WHAT YOU SHOULD DO: Print the lines of the listing exactly as they appear, starting with the line that contains "You are a computer-use agent. The" and continuing up to and including the line that contains "coord(1077,117)".

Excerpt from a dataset
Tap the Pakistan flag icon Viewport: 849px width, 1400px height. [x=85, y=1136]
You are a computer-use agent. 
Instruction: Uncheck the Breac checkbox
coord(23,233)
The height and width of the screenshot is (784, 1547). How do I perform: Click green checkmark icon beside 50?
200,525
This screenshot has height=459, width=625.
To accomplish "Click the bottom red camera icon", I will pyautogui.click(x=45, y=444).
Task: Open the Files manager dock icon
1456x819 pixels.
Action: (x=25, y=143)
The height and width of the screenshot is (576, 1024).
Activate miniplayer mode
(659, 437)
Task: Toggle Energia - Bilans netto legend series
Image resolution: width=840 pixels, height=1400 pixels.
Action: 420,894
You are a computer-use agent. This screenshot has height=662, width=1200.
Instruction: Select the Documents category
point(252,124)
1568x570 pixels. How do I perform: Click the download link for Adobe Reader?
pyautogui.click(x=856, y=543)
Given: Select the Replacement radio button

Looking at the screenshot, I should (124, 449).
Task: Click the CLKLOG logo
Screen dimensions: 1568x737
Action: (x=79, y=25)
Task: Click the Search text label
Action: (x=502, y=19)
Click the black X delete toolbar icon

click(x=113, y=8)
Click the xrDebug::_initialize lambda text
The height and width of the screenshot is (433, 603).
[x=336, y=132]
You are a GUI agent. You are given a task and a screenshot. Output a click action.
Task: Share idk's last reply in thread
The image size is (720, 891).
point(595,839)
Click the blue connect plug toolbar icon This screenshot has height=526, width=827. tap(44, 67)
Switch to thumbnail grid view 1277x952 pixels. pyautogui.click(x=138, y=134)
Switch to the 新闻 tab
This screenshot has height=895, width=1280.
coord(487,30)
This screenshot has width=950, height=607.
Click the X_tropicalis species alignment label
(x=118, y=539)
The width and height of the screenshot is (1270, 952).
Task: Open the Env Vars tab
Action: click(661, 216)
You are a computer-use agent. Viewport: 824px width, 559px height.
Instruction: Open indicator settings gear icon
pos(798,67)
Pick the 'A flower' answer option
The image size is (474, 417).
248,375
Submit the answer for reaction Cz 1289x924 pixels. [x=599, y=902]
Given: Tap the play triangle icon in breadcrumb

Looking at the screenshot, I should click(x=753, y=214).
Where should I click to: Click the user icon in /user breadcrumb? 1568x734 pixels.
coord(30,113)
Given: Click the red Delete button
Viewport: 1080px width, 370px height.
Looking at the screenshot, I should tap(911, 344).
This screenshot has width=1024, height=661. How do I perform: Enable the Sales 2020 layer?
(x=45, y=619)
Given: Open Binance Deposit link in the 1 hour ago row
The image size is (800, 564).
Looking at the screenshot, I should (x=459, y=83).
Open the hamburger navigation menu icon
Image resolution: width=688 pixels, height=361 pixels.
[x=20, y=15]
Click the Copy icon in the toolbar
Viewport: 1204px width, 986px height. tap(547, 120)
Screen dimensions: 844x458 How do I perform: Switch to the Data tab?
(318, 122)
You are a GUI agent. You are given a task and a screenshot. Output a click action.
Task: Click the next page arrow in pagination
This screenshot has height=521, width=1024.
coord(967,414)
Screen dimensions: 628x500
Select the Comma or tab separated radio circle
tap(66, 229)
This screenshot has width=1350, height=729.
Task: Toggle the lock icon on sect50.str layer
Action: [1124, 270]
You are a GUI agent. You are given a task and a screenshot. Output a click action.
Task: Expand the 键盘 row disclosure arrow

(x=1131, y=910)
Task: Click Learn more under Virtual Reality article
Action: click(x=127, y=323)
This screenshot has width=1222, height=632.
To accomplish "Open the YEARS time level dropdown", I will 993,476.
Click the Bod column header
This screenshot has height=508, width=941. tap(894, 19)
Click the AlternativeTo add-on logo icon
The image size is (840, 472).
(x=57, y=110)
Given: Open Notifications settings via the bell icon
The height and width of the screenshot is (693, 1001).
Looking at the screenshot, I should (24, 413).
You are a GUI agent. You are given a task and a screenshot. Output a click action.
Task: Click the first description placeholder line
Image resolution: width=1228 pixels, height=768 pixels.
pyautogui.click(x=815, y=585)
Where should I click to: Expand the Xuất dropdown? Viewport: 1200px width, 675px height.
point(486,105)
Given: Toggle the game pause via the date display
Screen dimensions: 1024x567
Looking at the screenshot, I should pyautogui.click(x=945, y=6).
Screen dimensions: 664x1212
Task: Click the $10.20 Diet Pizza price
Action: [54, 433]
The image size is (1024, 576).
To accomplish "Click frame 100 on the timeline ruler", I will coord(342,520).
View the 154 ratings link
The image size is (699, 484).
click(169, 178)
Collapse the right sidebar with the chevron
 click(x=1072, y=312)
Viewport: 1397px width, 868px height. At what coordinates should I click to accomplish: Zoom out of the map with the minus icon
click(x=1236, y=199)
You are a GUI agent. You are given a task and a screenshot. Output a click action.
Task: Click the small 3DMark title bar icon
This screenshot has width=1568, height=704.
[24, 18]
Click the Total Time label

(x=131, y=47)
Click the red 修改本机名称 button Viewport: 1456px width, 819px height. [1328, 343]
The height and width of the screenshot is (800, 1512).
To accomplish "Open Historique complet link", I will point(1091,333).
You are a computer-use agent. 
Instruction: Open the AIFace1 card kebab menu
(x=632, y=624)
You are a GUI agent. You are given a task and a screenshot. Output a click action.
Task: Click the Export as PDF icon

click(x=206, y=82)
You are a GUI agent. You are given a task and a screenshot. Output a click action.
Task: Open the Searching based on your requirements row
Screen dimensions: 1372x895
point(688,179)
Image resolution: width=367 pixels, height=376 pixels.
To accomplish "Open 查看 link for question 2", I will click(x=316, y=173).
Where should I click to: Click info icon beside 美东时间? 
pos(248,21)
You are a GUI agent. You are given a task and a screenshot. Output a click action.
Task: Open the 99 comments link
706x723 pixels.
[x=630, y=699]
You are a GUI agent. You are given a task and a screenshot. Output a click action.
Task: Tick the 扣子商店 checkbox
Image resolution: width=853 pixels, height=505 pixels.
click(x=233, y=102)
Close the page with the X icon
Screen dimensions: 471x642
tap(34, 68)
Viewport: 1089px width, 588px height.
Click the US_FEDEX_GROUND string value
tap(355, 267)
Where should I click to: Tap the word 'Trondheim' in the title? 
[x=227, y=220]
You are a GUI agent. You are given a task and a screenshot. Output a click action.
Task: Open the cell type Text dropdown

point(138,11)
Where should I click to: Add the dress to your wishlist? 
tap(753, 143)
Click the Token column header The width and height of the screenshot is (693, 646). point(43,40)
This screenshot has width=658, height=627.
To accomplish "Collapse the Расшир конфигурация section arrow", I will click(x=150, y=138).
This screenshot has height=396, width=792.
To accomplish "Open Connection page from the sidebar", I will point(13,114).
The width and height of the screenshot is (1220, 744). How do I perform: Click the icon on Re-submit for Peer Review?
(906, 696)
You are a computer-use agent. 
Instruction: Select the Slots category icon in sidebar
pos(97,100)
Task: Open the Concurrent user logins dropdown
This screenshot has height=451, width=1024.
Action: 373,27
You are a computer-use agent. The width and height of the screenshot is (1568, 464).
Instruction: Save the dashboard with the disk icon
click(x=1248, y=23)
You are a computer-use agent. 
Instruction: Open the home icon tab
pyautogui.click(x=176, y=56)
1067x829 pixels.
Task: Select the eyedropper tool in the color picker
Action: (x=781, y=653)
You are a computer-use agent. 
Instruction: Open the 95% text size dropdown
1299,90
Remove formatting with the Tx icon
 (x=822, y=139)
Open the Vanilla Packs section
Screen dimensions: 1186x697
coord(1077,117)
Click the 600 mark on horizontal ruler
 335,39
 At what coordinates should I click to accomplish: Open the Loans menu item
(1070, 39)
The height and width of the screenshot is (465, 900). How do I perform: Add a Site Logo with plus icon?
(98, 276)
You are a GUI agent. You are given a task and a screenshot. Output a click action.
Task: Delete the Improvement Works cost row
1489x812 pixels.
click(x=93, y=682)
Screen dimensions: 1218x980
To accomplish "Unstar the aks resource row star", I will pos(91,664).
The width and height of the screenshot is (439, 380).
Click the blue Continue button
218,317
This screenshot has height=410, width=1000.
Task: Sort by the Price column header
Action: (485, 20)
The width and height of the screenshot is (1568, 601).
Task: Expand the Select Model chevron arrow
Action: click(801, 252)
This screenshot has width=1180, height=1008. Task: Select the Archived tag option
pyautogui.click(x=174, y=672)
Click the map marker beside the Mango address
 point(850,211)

THE SOLUTION:
You are a computer-use agent. The width and height of the screenshot is (1568, 464).
Instruction: Save the dashboard with the disk icon
click(x=1248, y=23)
You are a computer-use agent. 
Instruction: Open the home icon tab
pyautogui.click(x=176, y=56)
1067x829 pixels.
Task: Select the eyedropper tool in the color picker
Action: (x=781, y=653)
You are a computer-use agent. 
Instruction: Open the 95% text size dropdown
1299,90
Remove formatting with the Tx icon
 (x=822, y=139)
Open the Vanilla Packs section
Screen dimensions: 1186x697
coord(1077,117)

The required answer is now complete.